И все гурьбой повалили в комнату. Там за столом собралась вся женская компания.

– Идите же к нам, – сказала дородная молодица, жена гнилозубого, красная, как наливка в ее чарке. – Хватит вам все с панами да с панами! Совсем панским духом пропахли! – прибавила она, стрельнув на Колесника своими масляными глазами.

– Выпить с вами, кума? Ну и хороша кума! – сказал Колесник, опускаясь на лавку рядом с молодицей.

– Так-то оно: кума что маков цвет, а похристосоваться с ней – так нет! – укоризненно произнесла долговязая жена толстого лавочника.

– Почему? И теперь еще не поздно! – сказал Колесник.

– Огляделись, как наелись! – горделиво сказала молодица.

– Не опоздали! Теперь в самый раз! – оправдывался Колесник.

– Да не про вас! – говорит лавочница.

– Со служанками идите сначала христосоваться! – сердито сказала псаломщица, сверкнув злыми глазами.

– С иной служанкой бывает лучше, чем с барышней, – сказал гнилозубый.

– И ты туда же! Хоть бы ты уже Бога не гневил! – презрительно произнесла его жена.

Гнилозубый сморщился и стал еще более неказистым.

– А что я? Ничего. Не лыком шит, – хорохорился он.

– Если не лыком, то валом [Вал – толстые нитки из пакли. ], – смеясь, крикнула лавочница. Женщины дружно захохотали.

– Если так, – сказал Загнибида, – если они нас не принимают, то и мы не хотим с ними быть! Пусть они пируют отдельно, а мы – отдельно. Пойдем! – И, взяв за талию гнилозубого, Загнибида вместе с ним направился в кухню.

– Куда же вы? – тревожно взглянув на них, спросила Олена Ивановна.

– На простор… ну вас! – сказал Загнибида.

Олена Ивановна побледнела, глаза ее потемнели.

– Кум! Кум! – крикнула им вдогонку лавочница и запела:

Ой, куме, куме!
Добра горилка…

– Выпьем, кума, – подхватил песню Загнибида, вернулся и сел рядом с лавочницей.

– Вот так будет лучше!
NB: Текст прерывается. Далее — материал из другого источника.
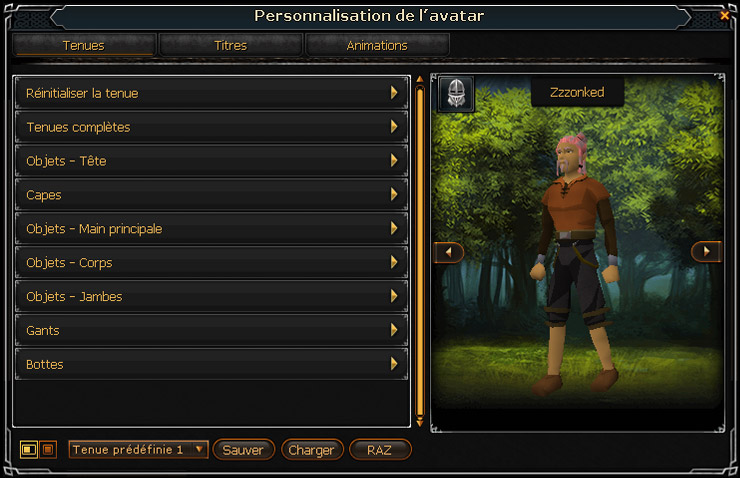740x478 pixels.
Task: Click the arrow next to Tenues complètes
Action: (x=394, y=126)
Сядем рядком и потолкуем ладком, сядем по парочке и выпьем по чарочке! – сказала жена гнилозубого.

– Сам Бог глаголет вашими устами! – крикнул сидевший рядом с ней Колесник. Толстый лавочник и гнилозубый тоже присоединились к компании.

– Женушка, голубка! – сказал Загнибида. – Ты ж у меня первая, ты у меня и последняя! Попотчуй добрых людей. Страх как люблю посидеть с хорошими людьми, поговорить, попеть.
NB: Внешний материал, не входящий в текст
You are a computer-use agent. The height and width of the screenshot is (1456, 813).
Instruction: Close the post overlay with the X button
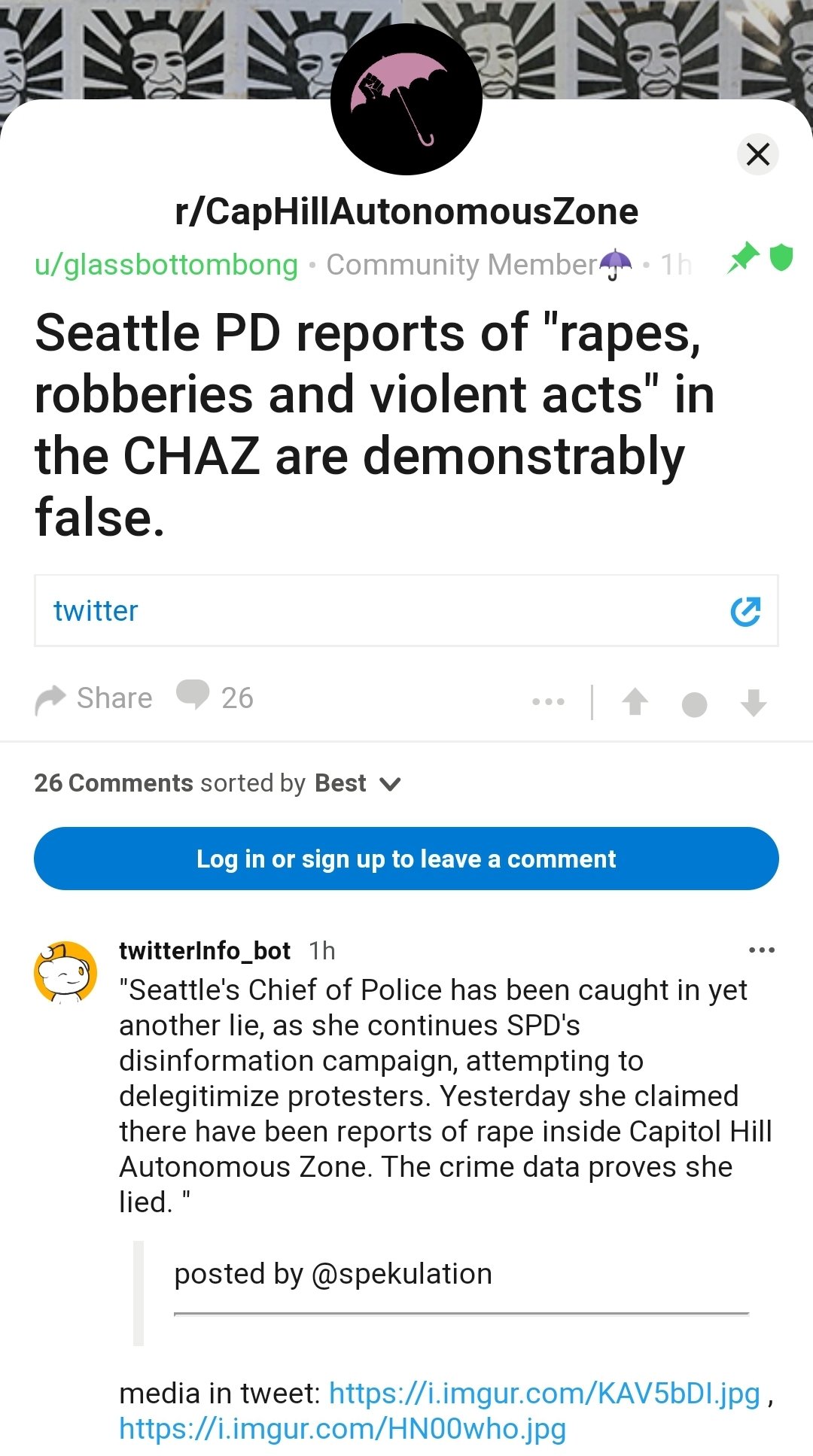point(757,154)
– Уж коли петь, так божественное, – сказала псаломщица.

– Божественное! Божественное! – закричали женщины.

Лавочница затянула «Христос воскресе». Другие подхватили. Женщины запевали звонкими голосами, мужчины гудели, как жуки. Только Колесник пел грубым басом, так что стены дрожали, за что соседка время от времени потчевала его кулаком в бок. Колесник, словно не ощущая этих пинков, продолжал петь, а закончил он так оглушительно, что кума изо всех сил ударила его кулаком в спину; тот хмыкнул. Все захохотали, а Колесник ущипнул куму. Та крикнула и навалилась на стол. Бутылки и рюмки зашатались, попадали. Послышался звон разбитого стекла.

– Тише! Не бейте посуду! – крикнул кто-то.

– Ничего, ничего. Где пьют, там и бьют! – сказал Загнибида. – Жена! Угощай!

После этого все начали петь вразброд. Псаломщица затянула «Вдовушку», лавочница – «Куму», краснолицая кума Колесника – «Не приставайте, хлопцы, за телятами иду». Толстый лавочник, уткнувшись в плечо псаломщицы, плакал. Загнибида молча слушал пение лавочницы, притопывая ногами; гнилозубый громко храпел на всю комнату; Колесник подпевал лавочнице. Олена Ивановна, белая как мел, глядела на окружающих воспаленными глазами и криво усмехалась.

Христя, услышав дикий гул, доносившийся из комнаты, подошла к дверям посмотреть, что там творится. Она еще никогда не видела ничего подобного. «Сдурели люди, взбесились! Вот как пируют богачи! С жиру бесятся», – подумала Христя. Она подошла к столу, но никто не обратил на нее внимания; потом взяла кусочек кулича и вышла. Она еще сегодня ничего не ела, во рту пересохло, она с трудом проглотила зачерствевший кулич.